FlexSpin and Interrupts
msrobots
Posts: 3,709
in Propeller 2
I can use Interrupts in PASM Code with PropTool and FlexSpin.
But I can not use Interrupts in FlexSpin Spin2, Basic or C.
So question for @ersmith (or @Wuerfel_21 who understand his code), why is it that that FlexSpin does not support the Interrupts and can that be added?
I really prefer FlexSpin for my projects but would like to run some Spin (or Basic) routines in one of the available interrupts, would help a lot in my current projects.
curious,
Mike
Comments
Filesystem support will need worked over for sure. The fast smartpin code I wrote assumes no interrupts and, as is, will break badly if a block transfer is interrupted. It gets a lot of its speed from unbroken SPI clocking.
That said, if I ever sort out using the streamer then that should be able to operate alongside interrupts.
I think interrupts break the fifo and so doesn’t work with hub exec type code.
But, any pasm driver cogs can use interrupts…
Fortunately it'll never occur, unless the interrupt code itself depends/relies-on Hub execution.
Once it's started, and enters in sync with the Hub "pace", Hub exec can "serve" the Alu at Sysclk-rate, but the fastest instructions can only "consume" it at Sysclk/2-rate.
In case of Hub execution, the Fifo interface can be seen as always "in advance", as related to the rate the Alu is able to "consume" it.
So, from the standpoint of Hub execution, keeping Interrupt routines code within the limits of Cog registries and/or Lut memory spaces is a win-win situation.
Hope it helps a bit.
Henrique
An IRQ will be a branch. Any branch into hubRAM automatically invokes the FIFO. Interrupts shouldn't be an issue living anywhere. The limitation on the use of the FIFO is explicitly attempting to use it for two jobs at once. eg: If hubexec is using it then the streamer can't without crashing the program.
You're right, as usual.
It was my fault; mother's-language-related, but still a fault...

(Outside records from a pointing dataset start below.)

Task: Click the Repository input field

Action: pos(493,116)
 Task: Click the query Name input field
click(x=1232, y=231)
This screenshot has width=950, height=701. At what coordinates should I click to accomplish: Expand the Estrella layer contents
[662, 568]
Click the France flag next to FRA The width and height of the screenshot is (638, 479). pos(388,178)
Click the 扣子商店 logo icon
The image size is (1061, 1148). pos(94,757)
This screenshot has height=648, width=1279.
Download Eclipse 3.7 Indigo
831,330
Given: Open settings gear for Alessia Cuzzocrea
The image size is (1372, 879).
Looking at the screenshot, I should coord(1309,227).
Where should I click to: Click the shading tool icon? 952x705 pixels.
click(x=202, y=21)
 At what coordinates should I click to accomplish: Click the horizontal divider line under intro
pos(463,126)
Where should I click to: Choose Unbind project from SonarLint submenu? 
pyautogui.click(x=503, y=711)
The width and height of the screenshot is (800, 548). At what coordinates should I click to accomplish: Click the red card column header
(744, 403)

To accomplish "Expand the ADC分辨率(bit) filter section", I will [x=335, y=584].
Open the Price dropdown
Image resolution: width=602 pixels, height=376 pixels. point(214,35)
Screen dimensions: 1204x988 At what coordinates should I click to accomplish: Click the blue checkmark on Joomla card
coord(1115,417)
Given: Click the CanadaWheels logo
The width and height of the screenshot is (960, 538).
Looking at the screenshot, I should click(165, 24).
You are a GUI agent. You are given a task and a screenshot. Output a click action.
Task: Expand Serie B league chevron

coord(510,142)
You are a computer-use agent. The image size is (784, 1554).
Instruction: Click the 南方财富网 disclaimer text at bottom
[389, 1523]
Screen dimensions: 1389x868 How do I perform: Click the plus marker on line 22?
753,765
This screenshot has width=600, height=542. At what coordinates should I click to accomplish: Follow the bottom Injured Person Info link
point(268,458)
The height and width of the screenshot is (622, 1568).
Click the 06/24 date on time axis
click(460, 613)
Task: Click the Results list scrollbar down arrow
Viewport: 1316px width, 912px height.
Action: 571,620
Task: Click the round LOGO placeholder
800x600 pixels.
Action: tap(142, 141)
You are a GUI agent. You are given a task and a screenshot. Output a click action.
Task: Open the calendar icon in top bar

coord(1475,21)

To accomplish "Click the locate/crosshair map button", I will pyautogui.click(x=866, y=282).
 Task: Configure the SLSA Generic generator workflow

I understood the "break the fifo"-part of @Rayman's post in terms of breaking the rhythm (aka: breaking the pace), not in terms of any conficting/crashing situation.
I was thinking on how the beggining of servicing the interrupt routine would force the Fifo to get redirected to another Hub address, in order to "grab" interrupt routine's first instruction; this normally consumes cycles, untill realignment with the Hub rotation can be achieved;
And it'll occur once more, at the end (return) of the interrupt code execution, when the Fifo would need to be redirected again, in order to "grab" the next instruction of the code that was interrupted.
Both situations (entering interrupt service routine, and returning from it) would cause Fifo realignment with Hub rotation, hence any timing penalty.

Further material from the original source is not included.